Iniciando o Mês de Outubro. Mês, por excelência, dedicado por toda a Igreja às missões. É justamente neste mês que nossas comunidades se concentram em um traço característico de nossa identidade cristã – sermos missionários.

É também o mês do Rosário e da Virgem Aparecida, padroeira do Brasil. Ela dá um caráter distintivo ao mês missionário. Maria é a grande Missionária do Pai. Esvaziou-se plenamente para que Deus pudesse habitar totalmente nela.

Outubro é para nós católicos, um momento especial de reavivarmos nossas consciências em favor do próximo. Assim, despertaremos em cada cristão sua vocação missionária. realizando gestos concretos na ajuda aos empobrecidos.

Hoje, é muito claro para a Igreja de que somos todos missionários, pelo simples fato de sermos batizados, e assim, inseridos no mistério pascal de Jesus Cristo. Esta missão consiste em Anunciar aos empobrecidos a Boa Nova.

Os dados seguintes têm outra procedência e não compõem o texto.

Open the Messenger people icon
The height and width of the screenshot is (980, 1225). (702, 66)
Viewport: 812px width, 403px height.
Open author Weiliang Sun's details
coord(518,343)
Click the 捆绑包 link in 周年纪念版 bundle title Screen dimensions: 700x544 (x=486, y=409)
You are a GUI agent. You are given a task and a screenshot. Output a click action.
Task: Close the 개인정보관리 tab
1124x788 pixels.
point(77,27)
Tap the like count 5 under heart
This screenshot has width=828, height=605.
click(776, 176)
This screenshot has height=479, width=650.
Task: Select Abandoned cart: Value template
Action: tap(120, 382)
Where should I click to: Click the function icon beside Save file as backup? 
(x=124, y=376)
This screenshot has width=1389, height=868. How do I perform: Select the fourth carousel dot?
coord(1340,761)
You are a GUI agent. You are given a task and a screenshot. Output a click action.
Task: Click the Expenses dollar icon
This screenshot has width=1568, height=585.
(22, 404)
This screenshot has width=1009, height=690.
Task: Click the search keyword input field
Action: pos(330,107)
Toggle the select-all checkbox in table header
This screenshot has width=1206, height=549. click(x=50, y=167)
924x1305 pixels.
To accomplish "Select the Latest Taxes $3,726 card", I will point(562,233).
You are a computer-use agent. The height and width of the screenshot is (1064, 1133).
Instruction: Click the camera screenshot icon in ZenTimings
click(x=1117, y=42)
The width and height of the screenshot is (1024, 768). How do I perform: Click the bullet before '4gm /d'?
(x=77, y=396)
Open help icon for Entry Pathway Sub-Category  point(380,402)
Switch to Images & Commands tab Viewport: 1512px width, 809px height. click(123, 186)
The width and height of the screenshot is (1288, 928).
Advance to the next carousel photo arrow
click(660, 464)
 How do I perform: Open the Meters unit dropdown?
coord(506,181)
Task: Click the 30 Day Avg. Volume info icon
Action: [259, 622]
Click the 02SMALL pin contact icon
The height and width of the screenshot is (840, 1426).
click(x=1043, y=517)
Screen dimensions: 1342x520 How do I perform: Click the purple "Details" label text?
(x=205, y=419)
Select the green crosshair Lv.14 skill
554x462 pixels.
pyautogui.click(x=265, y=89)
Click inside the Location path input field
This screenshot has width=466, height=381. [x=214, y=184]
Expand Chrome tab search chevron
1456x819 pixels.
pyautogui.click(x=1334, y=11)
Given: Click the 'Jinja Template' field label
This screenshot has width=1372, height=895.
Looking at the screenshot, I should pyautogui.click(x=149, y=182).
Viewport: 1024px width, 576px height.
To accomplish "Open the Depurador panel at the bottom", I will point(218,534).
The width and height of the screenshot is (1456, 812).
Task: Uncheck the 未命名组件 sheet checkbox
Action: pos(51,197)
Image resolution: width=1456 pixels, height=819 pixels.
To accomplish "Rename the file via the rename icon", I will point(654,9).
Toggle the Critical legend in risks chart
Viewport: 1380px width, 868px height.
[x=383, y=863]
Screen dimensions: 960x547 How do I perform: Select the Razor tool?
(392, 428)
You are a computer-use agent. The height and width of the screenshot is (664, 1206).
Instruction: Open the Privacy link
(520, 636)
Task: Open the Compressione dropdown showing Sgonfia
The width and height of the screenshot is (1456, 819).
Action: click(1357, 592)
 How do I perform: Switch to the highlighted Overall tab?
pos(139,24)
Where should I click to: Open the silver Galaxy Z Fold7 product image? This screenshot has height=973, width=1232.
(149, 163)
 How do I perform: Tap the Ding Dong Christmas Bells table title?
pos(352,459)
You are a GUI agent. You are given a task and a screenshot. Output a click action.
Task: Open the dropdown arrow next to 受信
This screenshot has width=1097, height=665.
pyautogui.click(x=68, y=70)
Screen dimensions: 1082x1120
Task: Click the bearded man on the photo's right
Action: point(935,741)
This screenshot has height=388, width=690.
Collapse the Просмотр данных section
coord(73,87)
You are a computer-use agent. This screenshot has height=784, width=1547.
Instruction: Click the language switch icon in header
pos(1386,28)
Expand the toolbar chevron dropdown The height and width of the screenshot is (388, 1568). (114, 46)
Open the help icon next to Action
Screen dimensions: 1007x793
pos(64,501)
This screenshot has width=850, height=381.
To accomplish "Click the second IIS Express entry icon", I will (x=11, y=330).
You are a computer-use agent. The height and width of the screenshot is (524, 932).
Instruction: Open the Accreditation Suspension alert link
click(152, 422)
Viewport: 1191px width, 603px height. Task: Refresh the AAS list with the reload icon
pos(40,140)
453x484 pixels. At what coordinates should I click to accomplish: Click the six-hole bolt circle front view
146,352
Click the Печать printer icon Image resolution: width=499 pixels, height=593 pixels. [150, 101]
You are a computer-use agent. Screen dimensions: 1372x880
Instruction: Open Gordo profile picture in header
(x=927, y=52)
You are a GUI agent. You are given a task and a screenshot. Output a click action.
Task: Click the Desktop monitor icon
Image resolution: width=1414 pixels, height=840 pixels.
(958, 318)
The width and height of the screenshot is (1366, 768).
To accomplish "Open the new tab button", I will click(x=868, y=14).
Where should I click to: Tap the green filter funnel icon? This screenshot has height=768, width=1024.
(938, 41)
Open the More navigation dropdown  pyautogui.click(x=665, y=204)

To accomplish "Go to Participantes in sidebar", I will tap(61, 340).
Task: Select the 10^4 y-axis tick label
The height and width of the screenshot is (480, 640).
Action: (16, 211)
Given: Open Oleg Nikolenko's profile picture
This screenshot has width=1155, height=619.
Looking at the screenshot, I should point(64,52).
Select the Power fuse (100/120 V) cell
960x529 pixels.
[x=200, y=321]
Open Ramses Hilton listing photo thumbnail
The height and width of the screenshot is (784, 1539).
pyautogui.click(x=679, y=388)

Uma grande missionária foi Santa Teresa de Lisieux, mais conhecida como Santa Terezinha. Jovem francesa do século XIX, de temperamento delicado e forte. Sua vida nos mostra que em qualquer lugar ou situação em que estamos, podemos e devemos ser missionários e portadores da Palavra de Deus. Isto só depende de nós.

Que Santa Terezinha interceda por nós junto a Jesus, para que sejamos, igualmente, ardorosos missionários no ambiente onde vivemos ou trabalhamos, construindo assim, um futuro mais rico de amor, fraternidade, alegria e paz para a humanidade.